- **Document segment**
______________________________

# Copyright (c) Meta Platforms, Inc. and affiliates. All Rights Reserved
#!/usr/bin/env python3

# Copyright (c) Facebook, Inc. and its affiliates.
# This source code is licensed under the MIT license found in the
# LICENSE file in the root directory of this source tree.

from typing import Any, Dict, Optional, Union

import gym
import numpy as np
from gym import spaces

from habitat.core.simulator import Observations
from habitat.utils.visualizations.utils import observations_to_image


def flatten_dict(d, parent_key=""):
    # From https://stackoverflow.com/questions/6027558/flatten-nested-dictionaries-compressing-keys
    items = []
    for k, v in d.items():
        new_key = parent_key + str(k) if parent_key else str(k)
        if isinstance(v, dict):
            items.extend(flatten_dict(v, new_key).items())
        else:
            items.append((new_key, v))
    return dict(items)


def smash_observation_space(obs_space, limit_keys):
    obs_shapes = [obs_space.spaces[k].shape for k in limit_keys]

    def transform_shape(shape):
        if len(shape) == 2:
            return (np.prod(shape),)

______________________________

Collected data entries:
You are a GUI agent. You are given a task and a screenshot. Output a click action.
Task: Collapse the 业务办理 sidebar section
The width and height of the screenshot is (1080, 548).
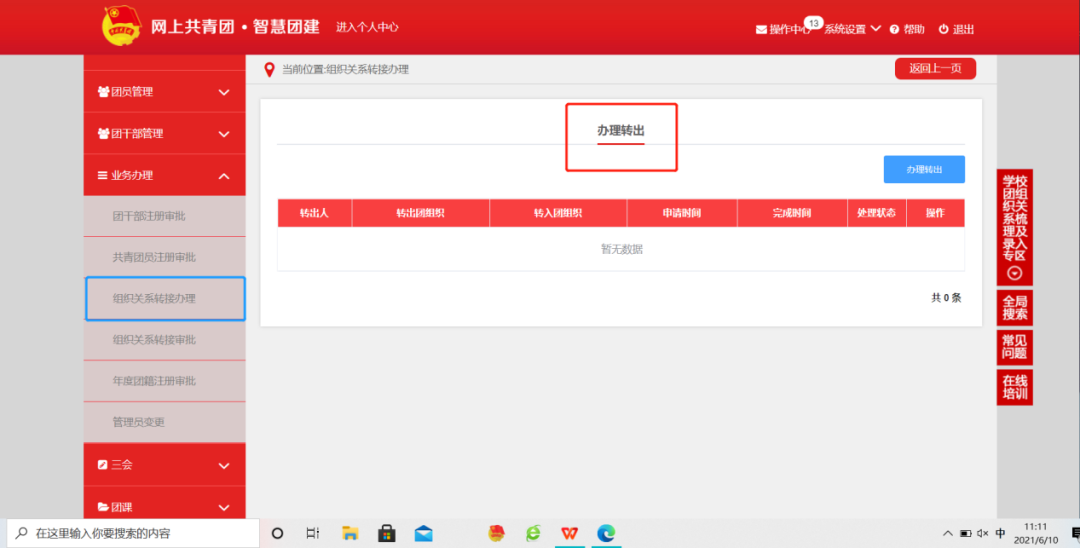[164, 176]
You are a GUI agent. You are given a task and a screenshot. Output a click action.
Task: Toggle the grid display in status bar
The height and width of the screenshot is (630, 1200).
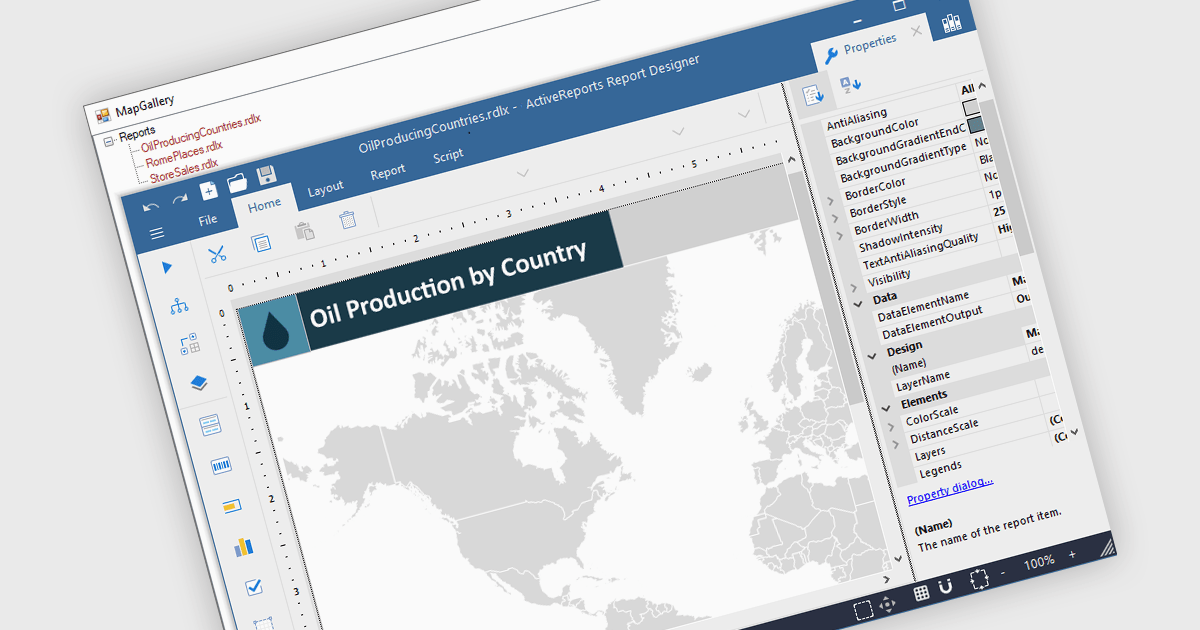922,593
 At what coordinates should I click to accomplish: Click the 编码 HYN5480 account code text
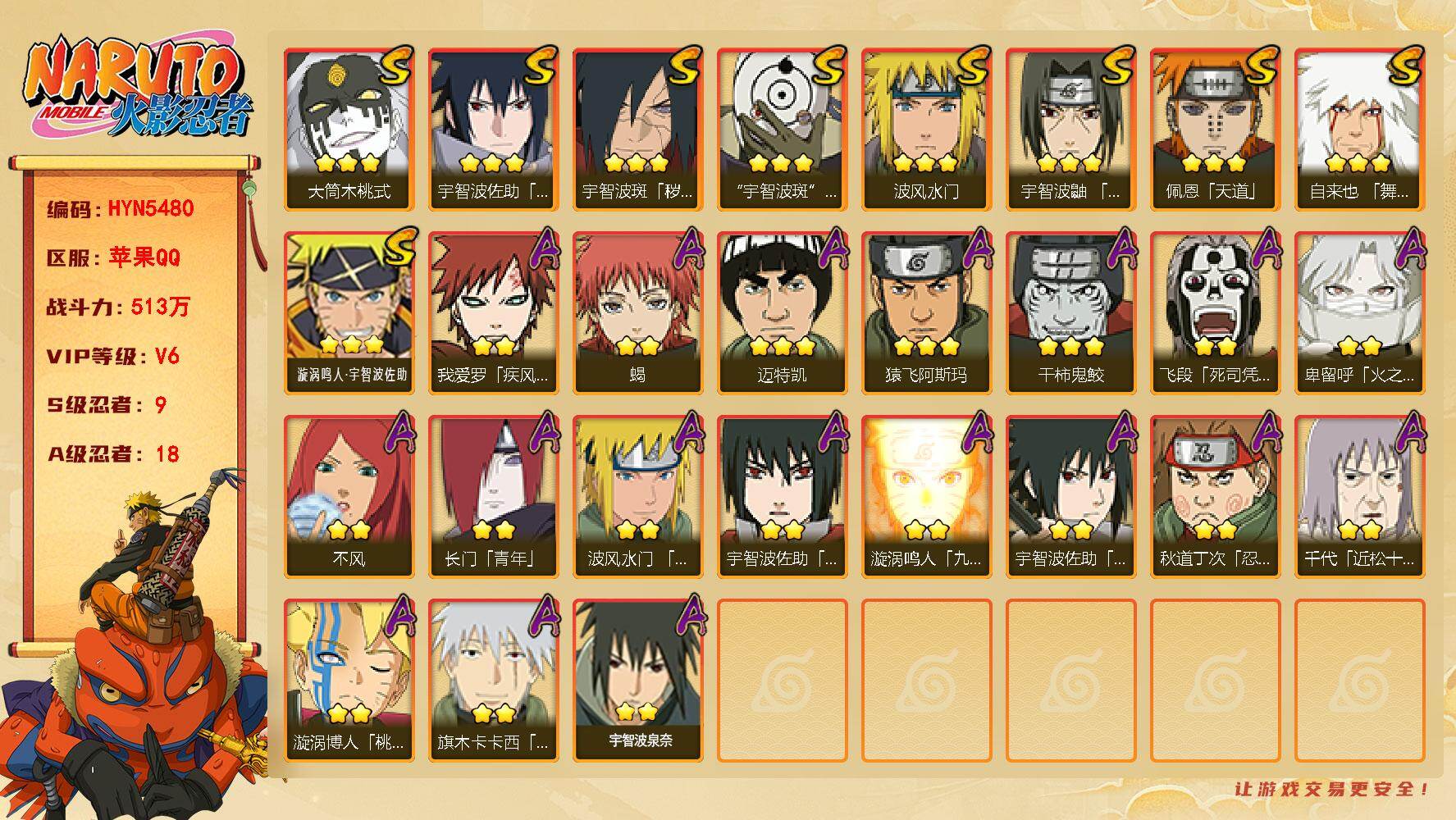click(x=121, y=208)
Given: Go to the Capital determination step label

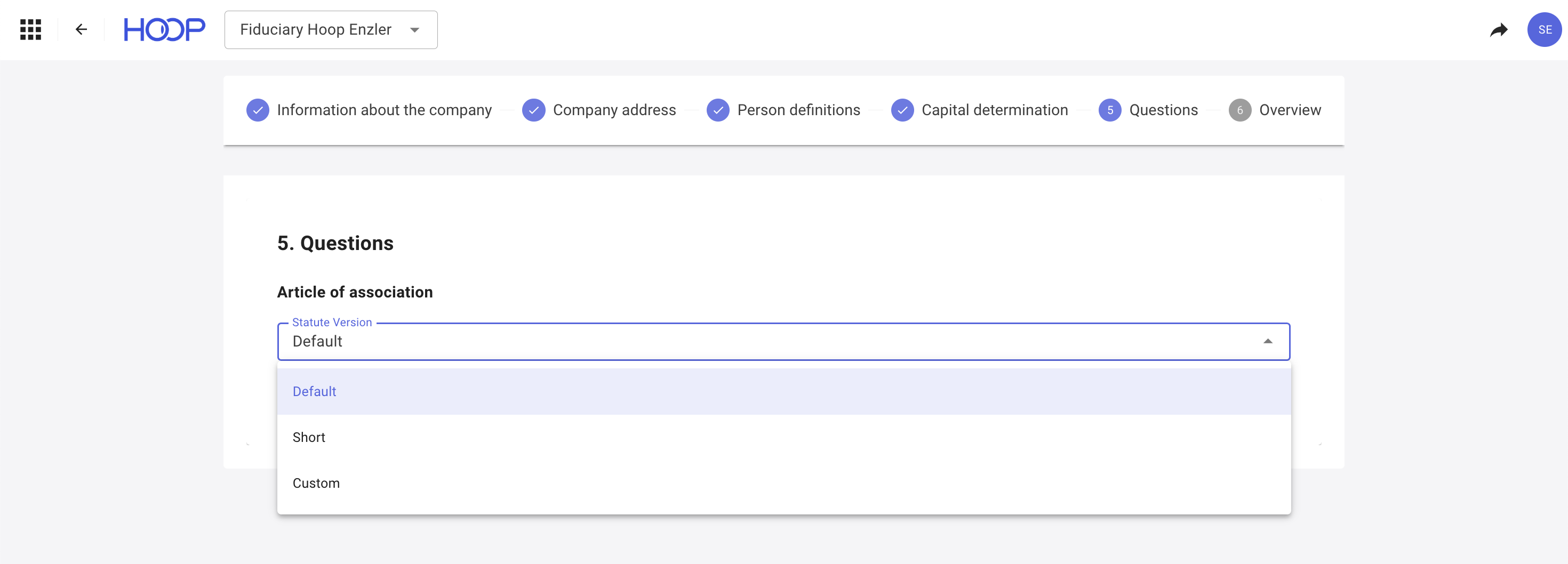Looking at the screenshot, I should pyautogui.click(x=994, y=110).
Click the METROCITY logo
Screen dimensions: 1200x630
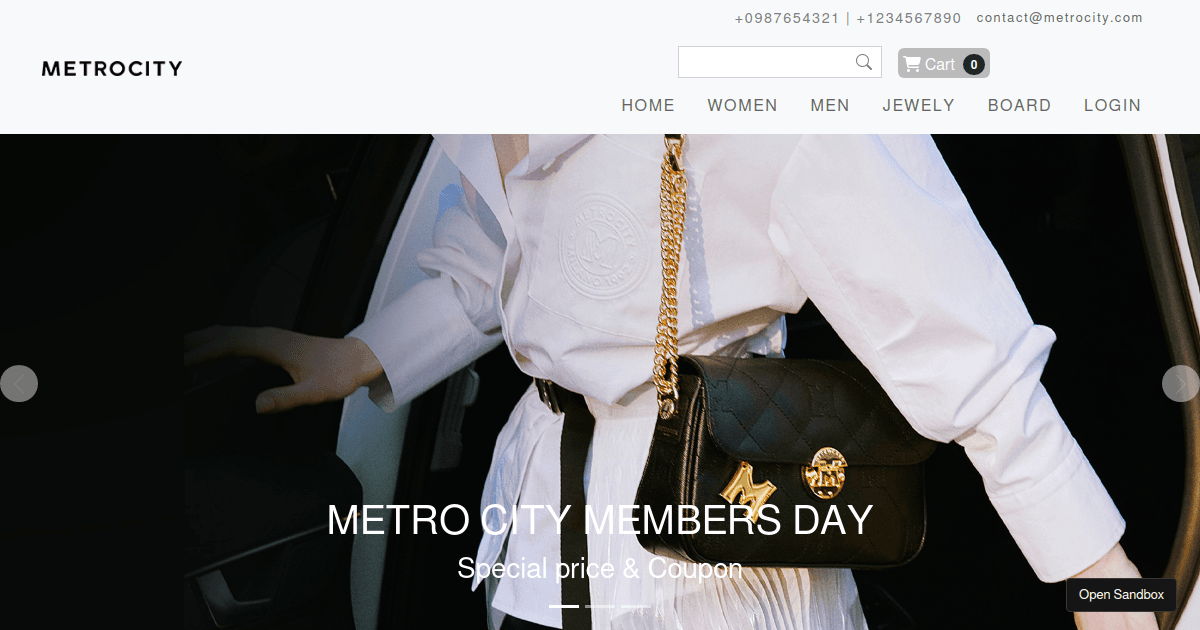(x=112, y=68)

______________________________

- **Instructions**
A) Decide whether each of the following statements agrees with the Habitat observation-space code. Answer yes or no for each, and quote the deciding words of the code exactly. (i) The code imports Observations from habitat.core.simulator. (ii) In flatten_dict, a nested key is formed by joining the parent key and the child key with an underscore. (iii) When transform_shape receives a shape with two dimensions, it returns the product of that shape as a one-element tuple.
B) Continue the Habitat observation-space code, starting after its last line.

- **Expected results**
A)
(i) Yes: "from habitat.core.simulator import Observations"
(ii) No: "new_key = parent_key + str(k) if parent_key else str(k)"
(iii) Yes: "if len(shape) == 2:" followed by "return (np.prod(shape),)"

B)
        return shape

    obs_shapes = [transform_shape(shape) for shape in obs_shapes]
    obs_dims = [len(shape) for shape in obs_shapes]
    if len(set(obs_dims)) == 1 and obs_dims[0] == 1:
        # Smash together
        total_dim = sum([shape[0] for shape in obs_shapes])

        return spaces.Box(
            shape=(total_dim,), low=-1.0, high=1.0, dtype=np.float32
        )
    return obs_space


class HabGymWrapper(gym.Env):
    """
    Wraps a Habitat RLEnv into a format compatible with the standard OpenAI Gym
    interface. Currently does not support discrete actions. This wrapper
    therefore changes the behavior so that:
    - The action input to `.step(...)` is always a numpy array
    - The returned value of `.step(...)` and `.reset()` is a either a numpy array or a
      dictionary consisting of string keys and numpy array values.
    - The action space is converted to a `gym.spaces.Box`, action spaces from the RLEnv are
      flattened into one Box space.
    - The observation space is either a `gym.spaces.Box` or a `gym.spaces.Dict`
      where the spaces of the Dict are `gym.spaces.Box`.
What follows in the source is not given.